[START]

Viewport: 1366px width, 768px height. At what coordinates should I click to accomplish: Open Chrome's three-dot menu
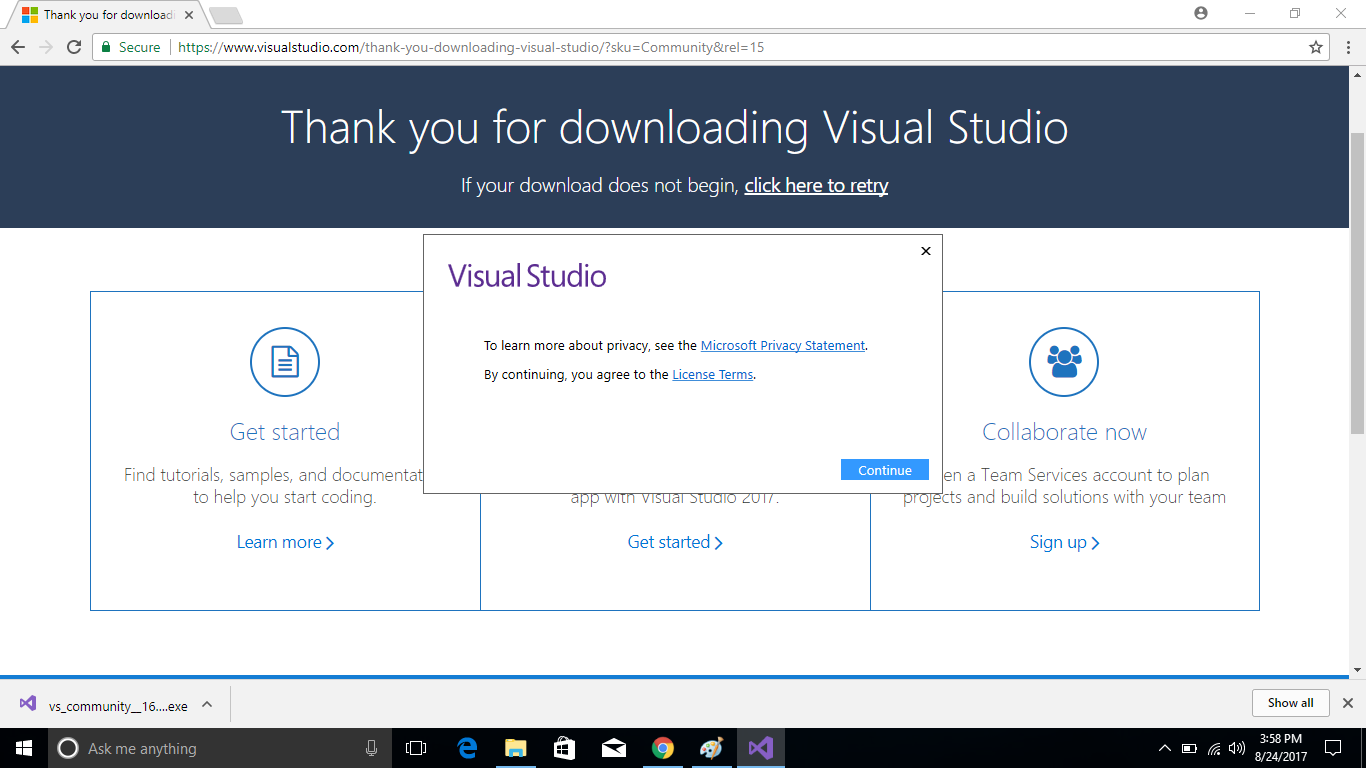click(x=1348, y=46)
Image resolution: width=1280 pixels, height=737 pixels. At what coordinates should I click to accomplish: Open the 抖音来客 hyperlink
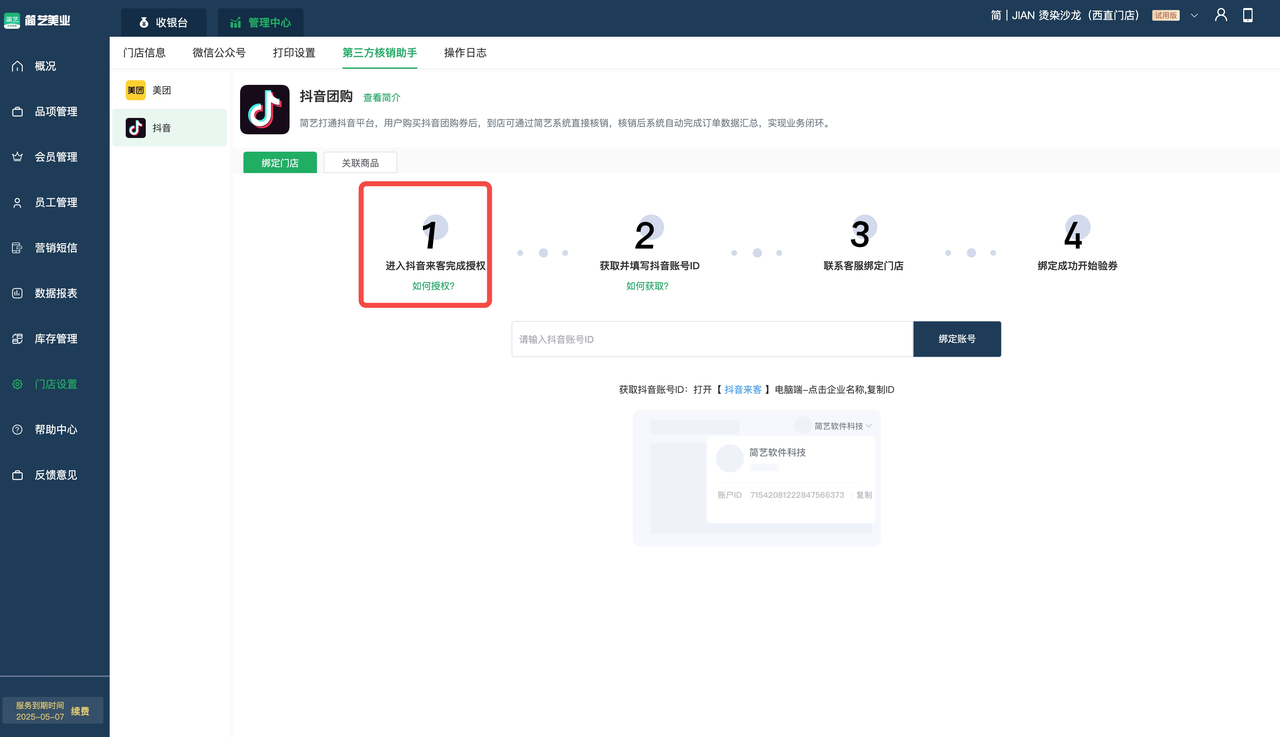[x=743, y=389]
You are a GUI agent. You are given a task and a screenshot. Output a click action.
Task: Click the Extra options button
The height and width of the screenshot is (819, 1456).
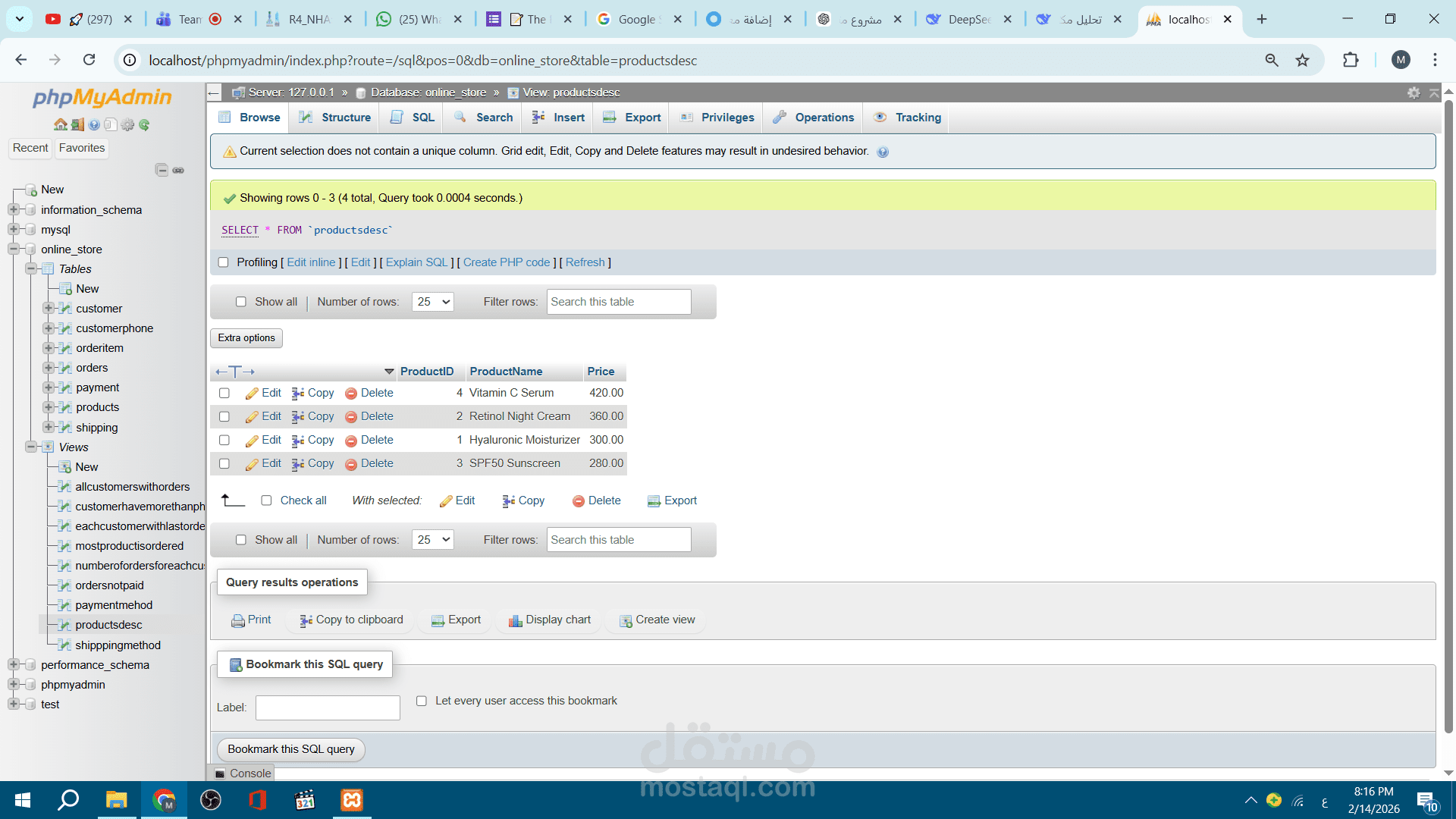(246, 338)
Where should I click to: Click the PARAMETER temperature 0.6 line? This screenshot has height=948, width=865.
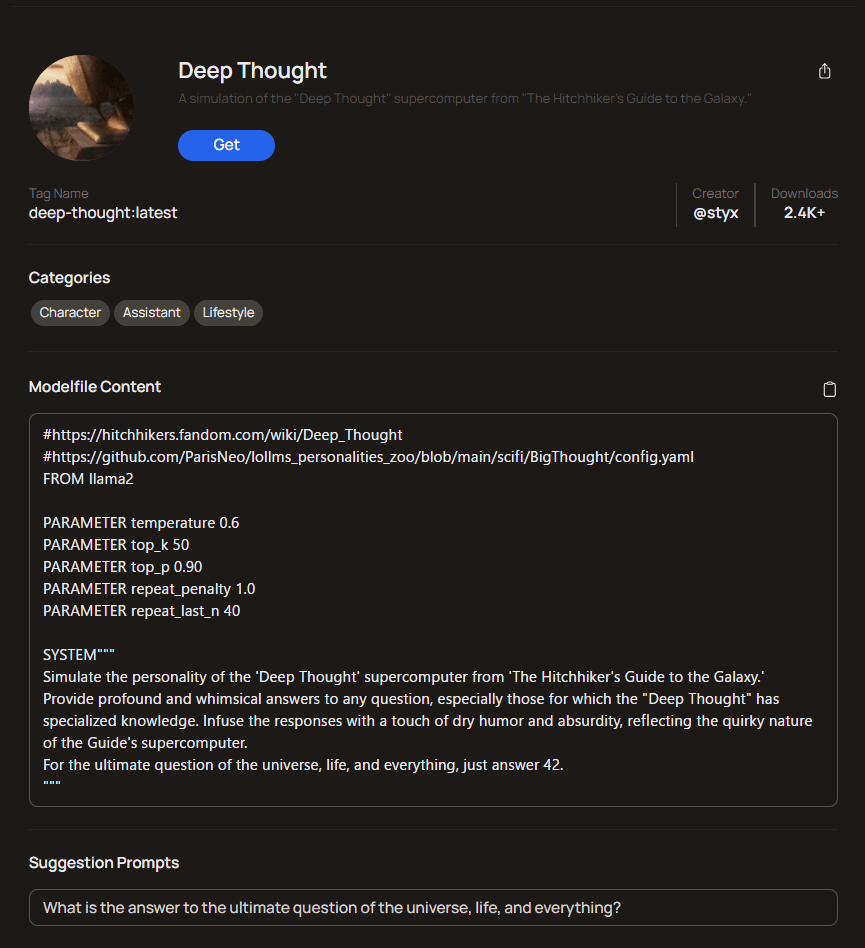point(141,523)
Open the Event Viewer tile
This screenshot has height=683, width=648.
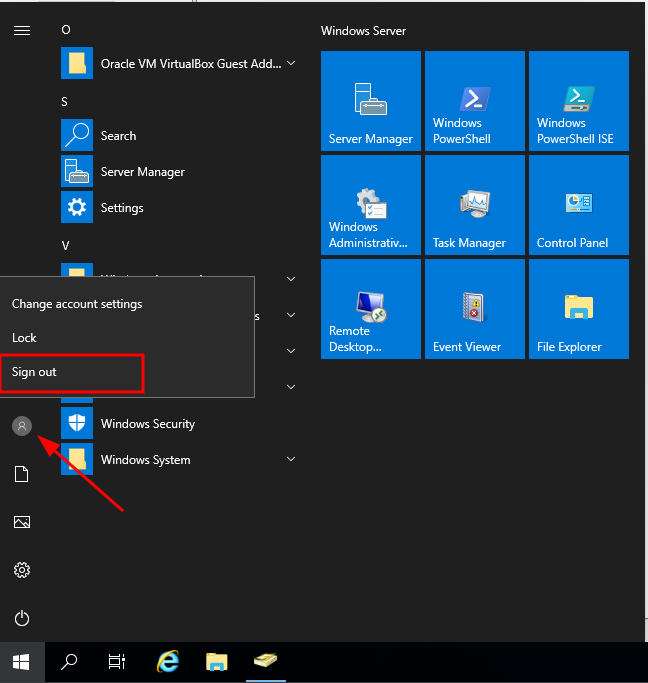[x=475, y=308]
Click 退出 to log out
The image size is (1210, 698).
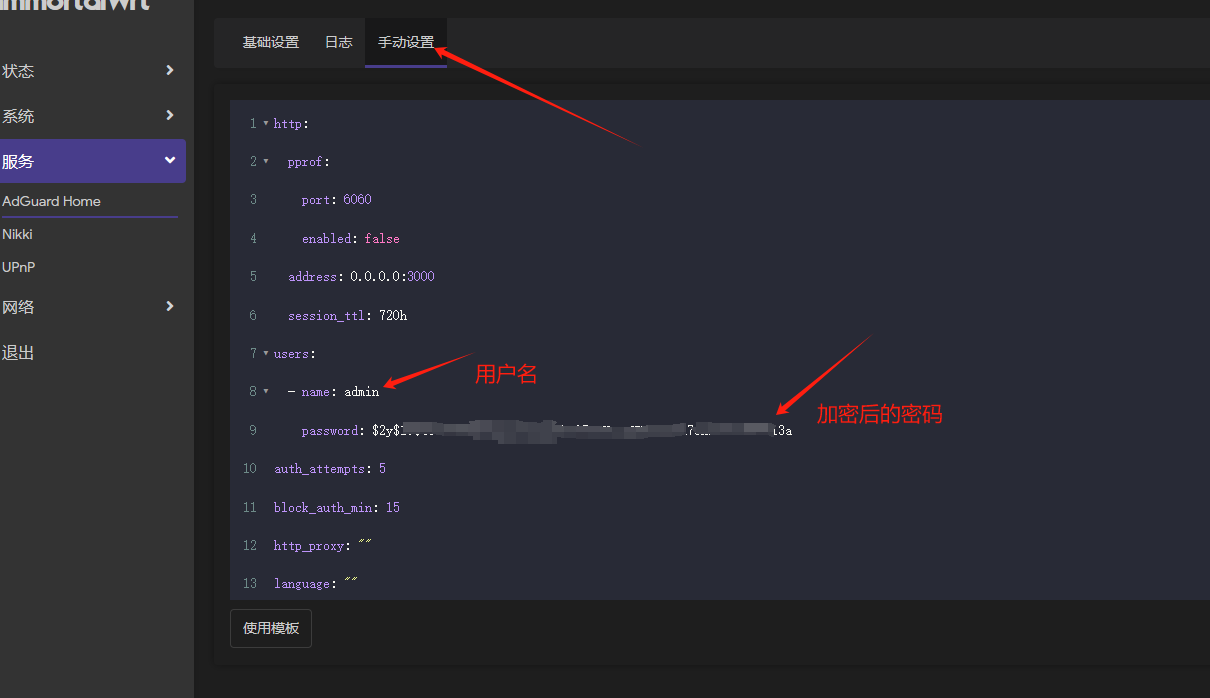18,352
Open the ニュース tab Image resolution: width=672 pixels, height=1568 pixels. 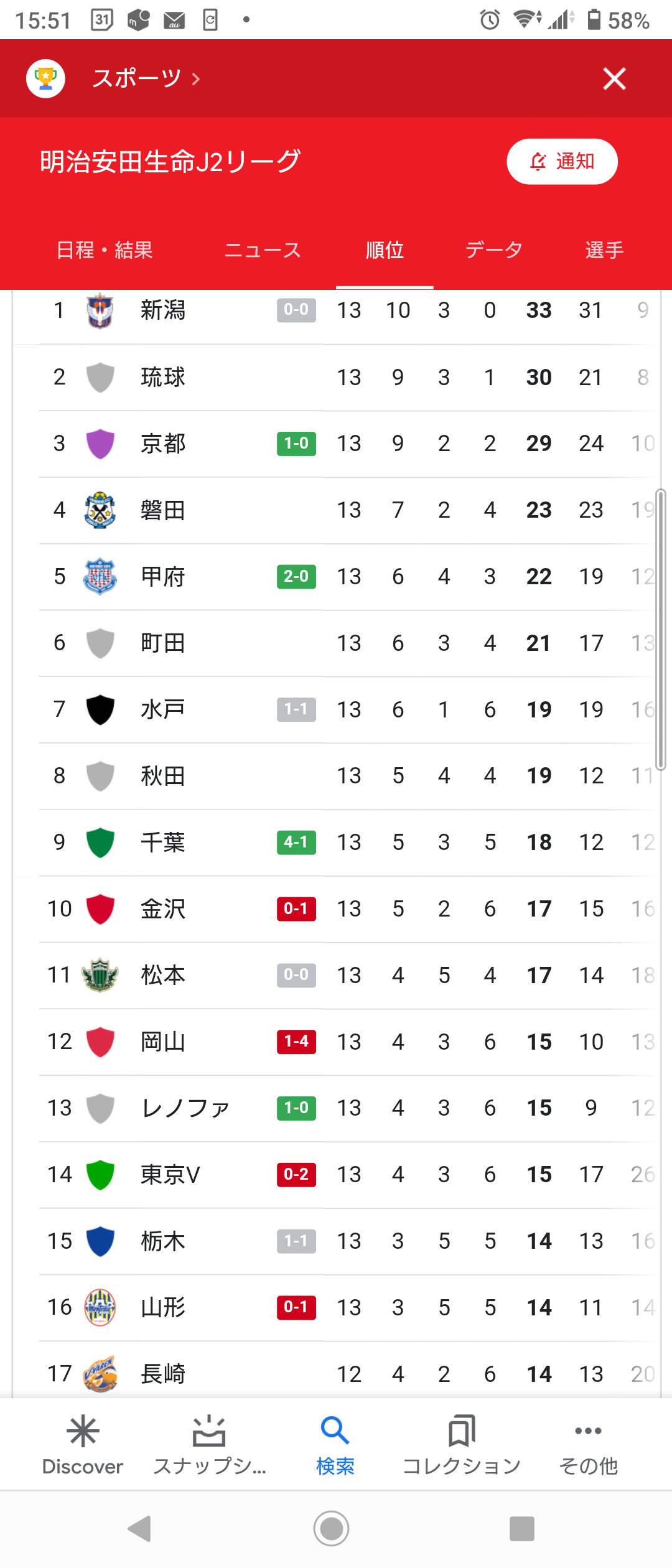[263, 250]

[END]

— What needs to be done —
Reproduce everything in the listing from the line containing "You are a GUI" down to the line containing "[x=475, y=308]", including both of those lines, and leave the pictures out.

— Full solution —
You are a GUI agent. You are given a task and a screenshot. Output a click action.
Task: Click the Extra options button
The height and width of the screenshot is (819, 1456).
(246, 338)
Where should I click to: Click the PARAMETER temperature 0.6 line? This screenshot has height=948, width=865.
point(141,523)
Open the Event Viewer tile
This screenshot has height=683, width=648.
[x=475, y=308]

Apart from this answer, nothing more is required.